Un escalofrío tembloroso le sobrevino, pero
la inspiración de la música escuchada horas antes que parecía anunciar las
apariciones de la sirena, y la valentía de las copas ingeridas, terminó
creyendo que la terraza estaba vacía de clientes. Se levantó hacia el lugar
donde tomaba asiento la chica, aprovechando que la acompañante se adentró al
local en búsqueda de los baños.
—El último domingo de agosto estuviste aquí
—dijo Andrés sin saludar.
Ella acababa de encender un cigarrillo y lo
miró de arriba abajo sorprendida de tan original intromisión.
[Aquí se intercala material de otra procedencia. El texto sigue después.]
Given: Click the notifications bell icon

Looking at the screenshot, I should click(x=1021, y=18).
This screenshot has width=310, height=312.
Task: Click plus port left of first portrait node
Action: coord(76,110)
Antes de que pudiera
tildarle de loco él apostilló:
—Sí, en agosto del verano pasado, sé que
eras tú.
La joven hizo un gesto de cálculo y asintió.
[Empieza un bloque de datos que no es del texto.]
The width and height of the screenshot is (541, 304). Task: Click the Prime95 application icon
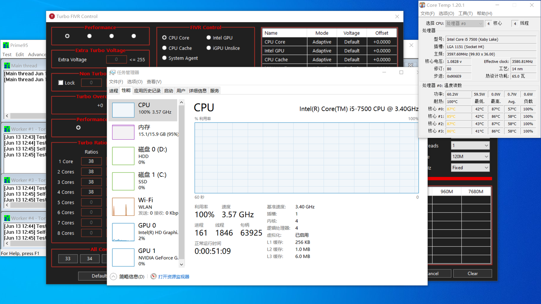click(6, 45)
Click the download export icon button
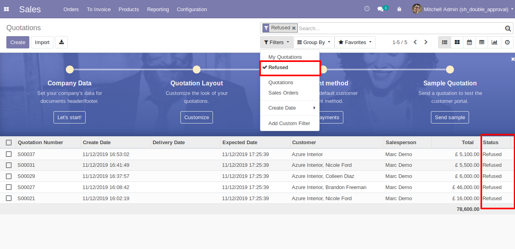 click(x=61, y=42)
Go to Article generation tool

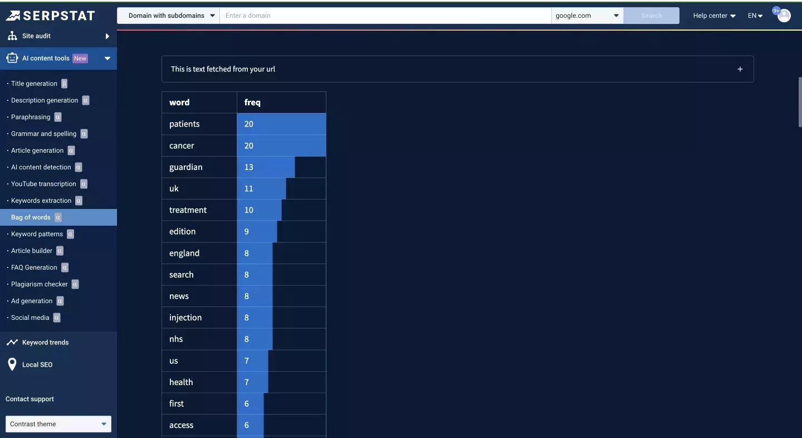[x=37, y=150]
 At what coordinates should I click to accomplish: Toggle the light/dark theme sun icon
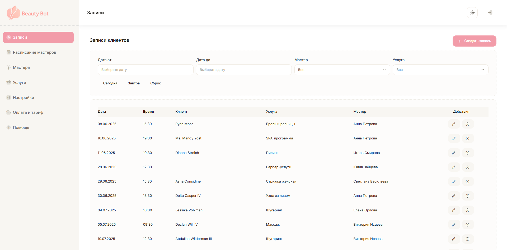(472, 13)
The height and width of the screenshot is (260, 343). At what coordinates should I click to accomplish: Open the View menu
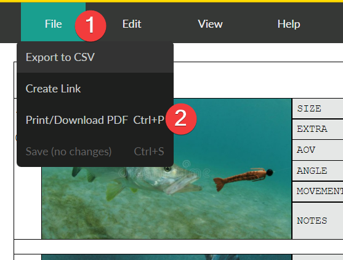click(210, 24)
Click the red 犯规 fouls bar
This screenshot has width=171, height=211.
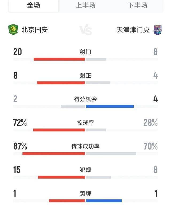pyautogui.click(x=61, y=177)
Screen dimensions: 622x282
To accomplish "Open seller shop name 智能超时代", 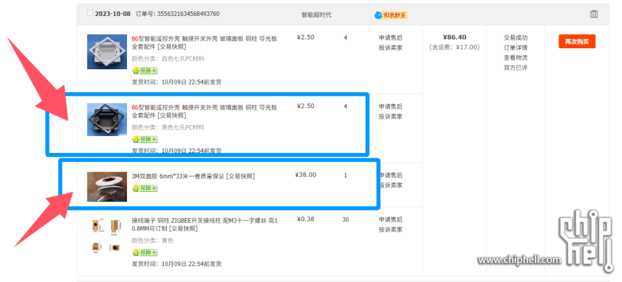I will [316, 15].
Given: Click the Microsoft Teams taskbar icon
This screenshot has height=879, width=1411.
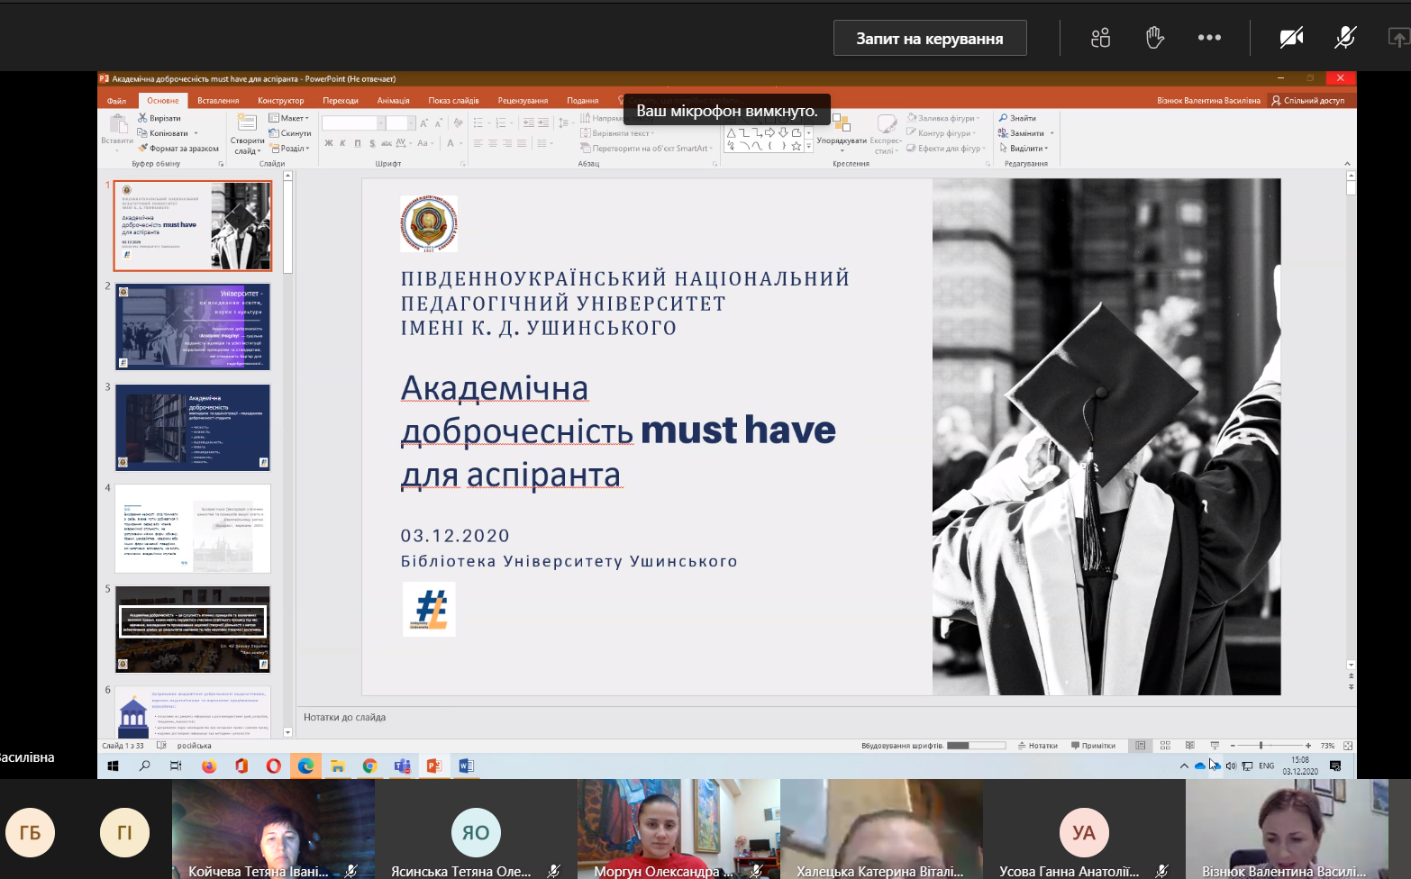Looking at the screenshot, I should (402, 766).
—Es cierto, no he venido desde entonces
—aseveró con una delicada pronunciación—, ¿cómo te has acordado después de
tanto tiempo?
—Una mirada como la tuya es imposible de
olvidar. No eres de aquí, ¿de dónde eres?
—Soy de Barcelona, pero mi madre, que es la
mujer que ha venido conmigo, nació aquí. Tengo primos cartageneros a los que
veo en los meses de verano y algunas navidades.
—Bueno, no te molesto más —se despidió,
constatando que la madre se acercaba con premura—, me llamo Andrés, a ver si
coincidimos otra noche.
—De acuerdo —susurró mientras afirmaba con
la cabeza—, yo Susana.
Él volvió a su mesa y advirtió que su
consumición había desaparecido.
—¡Óscar! —exclamó—, tenía una copa llena en
mi mesa.
—Sabes que siempre te atiende Patricia,
pregúntale a ella.
—¡Ah!, ¿estás todavía aquí? —terció la joven
camarera dirigiéndose a Andrés con la bandeja llena de helados y la mirada de
enojo que podría imputarse al estrés de la jornada—. Pensé que te habías
marchado.
Él no le contestó, volvió a sentarse en su
sitio y puso sus ojos en Susana mientras escuchaba a su acompañante recriminarle
por su manera de vestir.
—Hija, esto no es Barcelona, aquí te pones
escote y se te acercan los muchachos como locos.
Susana sonrió tras el comentario de su madre
y miró de soslayo a Andrés, enfadado aún por la acción de Patricia, que se
levantaba de su mesa echándole un último vistazo a la bella barcelonesa. Él
realizó un gesto de despedida con la cabeza que fue devuelto con los ojos de una
loba ante una presa fácil.
Se dirigió rumbo a casa suspirando, le
esperaba la princesa Turandot, otra vez. Llevaría unos pocos metros andados,
intentando no sucumbir a la tentación de echar la vista atrás, cuando alguien
mencionó su nombre desde la terraza.
—¡Andrés! —volvió a gritar Patricia
acercándose a paso ligero con la bandeja sostenida entre el torso y sus dos
brazos en forma de aspa— Al final lo de mañana se ha suspendido; y si te había
dicho que nos acompañaras no es porque me des pena de que siempre estés solo,
así que tampoco vayas ahora de donjuán que no tienes que demostrar nada.
Andrés quiso explicarle a su amiga que todos
los meses que había destinado a frecuentar la heladería buscaba un único
propósito: coincidir con Susana, sin embargo, creyó que no era buen momento
para confesarlo.
—Hasta mañana, Patricia.
Ella regresó a la terraza sin despedirse.